__What the exercise asks__
The answer must be the full listing, repeated exactly.

START Entries shown

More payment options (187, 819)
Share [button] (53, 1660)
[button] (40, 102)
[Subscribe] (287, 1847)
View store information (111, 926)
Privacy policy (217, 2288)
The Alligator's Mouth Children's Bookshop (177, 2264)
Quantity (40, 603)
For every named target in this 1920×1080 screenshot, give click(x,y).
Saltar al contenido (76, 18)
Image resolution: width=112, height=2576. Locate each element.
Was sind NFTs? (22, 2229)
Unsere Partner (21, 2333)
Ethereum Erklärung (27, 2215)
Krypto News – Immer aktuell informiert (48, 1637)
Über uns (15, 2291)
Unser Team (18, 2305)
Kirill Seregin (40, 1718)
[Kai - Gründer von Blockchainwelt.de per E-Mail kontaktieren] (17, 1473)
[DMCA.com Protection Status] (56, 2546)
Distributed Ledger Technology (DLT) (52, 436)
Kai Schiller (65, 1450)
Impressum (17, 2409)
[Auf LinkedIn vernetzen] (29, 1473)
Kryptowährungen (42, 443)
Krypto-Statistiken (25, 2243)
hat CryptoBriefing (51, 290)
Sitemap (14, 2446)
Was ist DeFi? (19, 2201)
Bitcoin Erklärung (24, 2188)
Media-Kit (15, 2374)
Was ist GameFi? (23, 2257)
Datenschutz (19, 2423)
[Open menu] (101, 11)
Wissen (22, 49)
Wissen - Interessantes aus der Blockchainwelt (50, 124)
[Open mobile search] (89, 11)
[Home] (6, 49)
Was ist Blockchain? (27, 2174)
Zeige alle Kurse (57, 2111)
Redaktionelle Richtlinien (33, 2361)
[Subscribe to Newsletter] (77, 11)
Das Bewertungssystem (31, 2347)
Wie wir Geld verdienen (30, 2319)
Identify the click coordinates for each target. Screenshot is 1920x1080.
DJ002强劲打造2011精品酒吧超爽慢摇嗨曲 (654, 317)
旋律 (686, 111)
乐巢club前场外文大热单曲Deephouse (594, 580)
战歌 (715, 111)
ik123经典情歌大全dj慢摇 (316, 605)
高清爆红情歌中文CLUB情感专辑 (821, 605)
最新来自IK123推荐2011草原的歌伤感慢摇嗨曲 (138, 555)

END Entries shown

__Response box__
More payment options (187, 819)
Share [button] (53, 1660)
[button] (40, 102)
[Subscribe] (287, 1847)
View store information (111, 926)
Privacy policy (217, 2288)
The Alligator's Mouth Children's Bookshop (177, 2264)
Quantity (40, 603)
For every named target in this 1920×1080 screenshot, give click(x,y).
Saltar al contenido (76, 18)
Image resolution: width=112, height=2576. Locate each element.
Was sind NFTs? (22, 2229)
Unsere Partner (21, 2333)
Ethereum Erklärung (27, 2215)
Krypto News – Immer aktuell informiert (48, 1637)
Über uns (15, 2291)
Unser Team (18, 2305)
Kirill Seregin (40, 1718)
[Kai - Gründer von Blockchainwelt.de per E-Mail kontaktieren] (17, 1473)
[DMCA.com Protection Status] (56, 2546)
Distributed Ledger Technology (DLT) (52, 436)
Kai Schiller (65, 1450)
Impressum (17, 2409)
[Auf LinkedIn vernetzen] (29, 1473)
Kryptowährungen (42, 443)
Krypto-Statistiken (25, 2243)
hat CryptoBriefing (51, 290)
Sitemap (14, 2446)
Was ist DeFi? (19, 2201)
Bitcoin Erklärung (24, 2188)
Media-Kit (15, 2374)
Was ist GameFi? (23, 2257)
Datenschutz (19, 2423)
[Open menu] (101, 11)
Wissen (22, 49)
Wissen - Interessantes aus der Blockchainwelt (50, 124)
[Open mobile search] (89, 11)
[Home] (6, 49)
Was ist Blockchain? (27, 2174)
Zeige alle Kurse (57, 2111)
Redaktionelle Richtlinien (33, 2361)
[Subscribe to Newsletter] (77, 11)
Das Bewertungssystem (31, 2347)
Wie wir Geld verdienen (30, 2319)
Identify the click coordinates for each target. Screenshot is 1920x1080.
DJ002强劲打造2011精品酒吧超爽慢摇嗨曲 (654, 317)
旋律 (686, 111)
乐巢club前场外文大热单曲Deephouse (594, 580)
战歌 (715, 111)
ik123经典情歌大全dj慢摇 (316, 605)
高清爆红情歌中文CLUB情感专辑 (821, 605)
最新来自IK123推荐2011草原的歌伤感慢摇嗨曲 (138, 555)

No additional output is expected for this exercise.